Линдгрем закрыл глаза и через миг услышал, как в голос зарыдала Марта, а затем послышались ее торопливые шаги и звук закрывшейся за ней двери. Молчание воцарилось.

«Бедная Марта! Как она будет воспитывать детей одна! Боже мой! Так вот, каким я кажусь со стороны: старый, холодный, некрасивый человек! Как быстро все прошло, и вот я уже умираю. Все по словам Соломоновым: «Все суета сует и всякая суета». До поры мы ему не верим».

– Матиас, – обратился уже вслух судья к полковнику, – там, на столе есть чистая бумага и перо с чернилами. Я хочу, чтобы вы кое-что записали. Сам я уже не смогу это сделать.

Одеяло свинцово давило его, и Линдгрем про себя снова подивился его неведомой ранее тяжести. Матиас подсел к столу.

– Я слушаю тебя, Аксель, – сказал он и обмакнул перо в чернила.

– Я – Линдгрем Аксель, судья Стокгольмского суда, – начал Линдгрем слабым, с одышкой, голосом, – в присутствии епископа города Стокгольма Ханссона, начальника городской стражи полковника Матиаса Стромберга и лекаря Лунда Михеля, находясь в здравом уме и твердой памяти, завещаю все мое имущество, как движимое так и недвижимое, моей супруге Марте Линдгрем. Кроме того, я завещаю, что часы, кои я получил в дар и кои принадлежали ранее казненной Валлин Ингрид, – при этих словах все присутствующие недоумевающе переглянулись. Полковник, однако же, продолжал скрипеть пером, – должны навсегда остаться в этой комнате как несущие для всякого их владельца зло и смерть, если он заведет их собственной рукой. Потому я запрещаю кому-либо заводить их и подстрекать к тому кого-либо еще. Ох, полковник, поставьте дату и принесите мне, я подпишу.

Линдгрем сделал попытку немного приподняться.
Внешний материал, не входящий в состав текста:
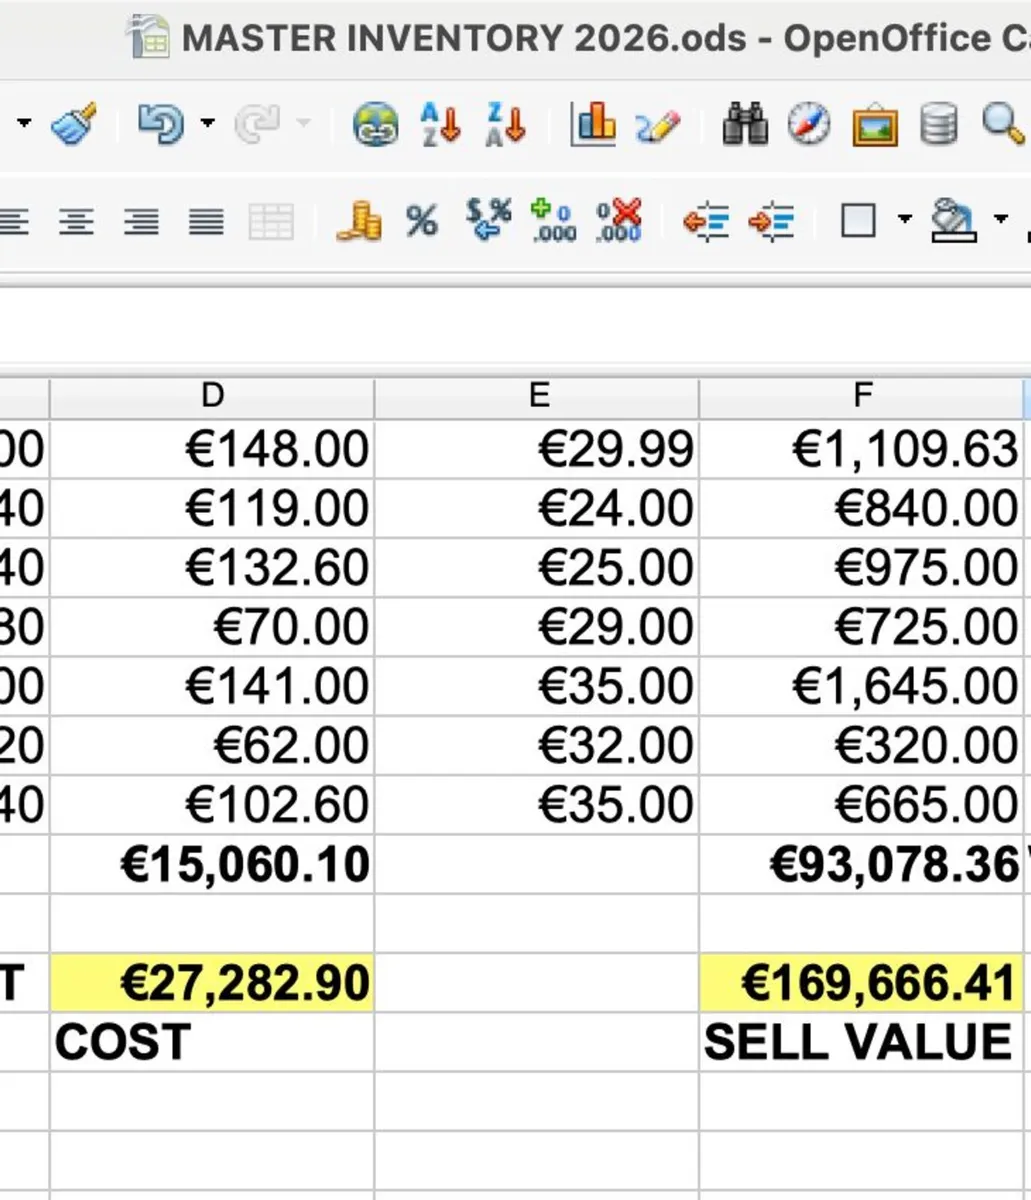Image resolution: width=1031 pixels, height=1200 pixels.
Task: Add a decimal place
Action: [553, 220]
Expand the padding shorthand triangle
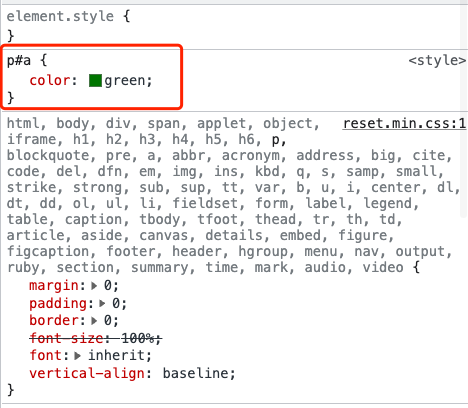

Лунд помог ему и подложил за спину подушку для удобства. Полковник положил бумагу с текстом перед Линдгремом, чтобы тот мог ее прочесть, а затем поднес ему перо для подписи. Линдгрем был настолько слаб, что полковнику пришлось помочь ему поставить неразборчивую, с кляксой, роспись под датой: 27 декабря 1644 года от Рождества Христова.

– Теперь подпишитесь и вы, господа, – хрипло произнес Линдгрем. – У меня мало времени. Епископ стоял у картины со скрещенными на груди руками. Хмурый Лунд озабоченно раскачивался на стуле и хмыкал.

– Мы подпишемся, Аксель, обязательно, – сказал полковник, отходя к своему креслу с листом в руке. – Но, хм… Он уселся и заглянул в текст: – Причем тут часы? Мы не понимаем.

– Мне это открыл Бог, – почти прошептал судья, закрывая глаза.

– Дорогой друг! – сорвался с места епископ. – Дорогой друг, вы больны, и Бог весть, что могли себе вообразить в бреду! Часы они часы и есть, – сказал он мягко и положил свою руку на ладонь Линдгрема.

– Епископ, вы и я – солдаты! – Линдгрем открыл глаза. – Вы же знаете, что Бог иногда открывает правду некоторым людям перед смертью, чтобы они могли покаяться в своих грехах. Покаяться. А я грешен, очень грешен… Я совершил преступление, и они убили меня. Все это прочитал в моем сердце. – Он закрыл глаза и, задыхаясь, лежал некоторое время молча. Затем он посмотрел на епископа и добавил: – Вам я хочу пожелать, чтобы Бог был милосерден к вам. Ох… Вам, Матиас… Оставайтесь сами собой.

– Не говорите так, друг мой! – прервал его епископ. – Вы будете еще жить! Ваш лекарь вам это подтвердит!

Лунд, в подтверждение слов епископа, затряс головой так неопределенно, что никто не понял, подтверждал ли он слова Ханссона или отрицал их. Полковник, бледный и осунувшийся, молчал.

– Матиас, у меня к вам будет последняя просьба. – Губы Линдгрема, посиневшие и тонкие, едва уловимо выталкивали слова. Все черты лица его обострились. – Там, на столе, ключ. – Он сглотнул слюну, и на несколько мгновений замолчал. Слышно было лишь, как звонкое «тик-так» перекатывало тишину из одного угла комнаты в другой. – Там, на столе, ключ… От часов. Возьмите его и выбросьте, чтобы он никому не достался. – Линдгрем замолк.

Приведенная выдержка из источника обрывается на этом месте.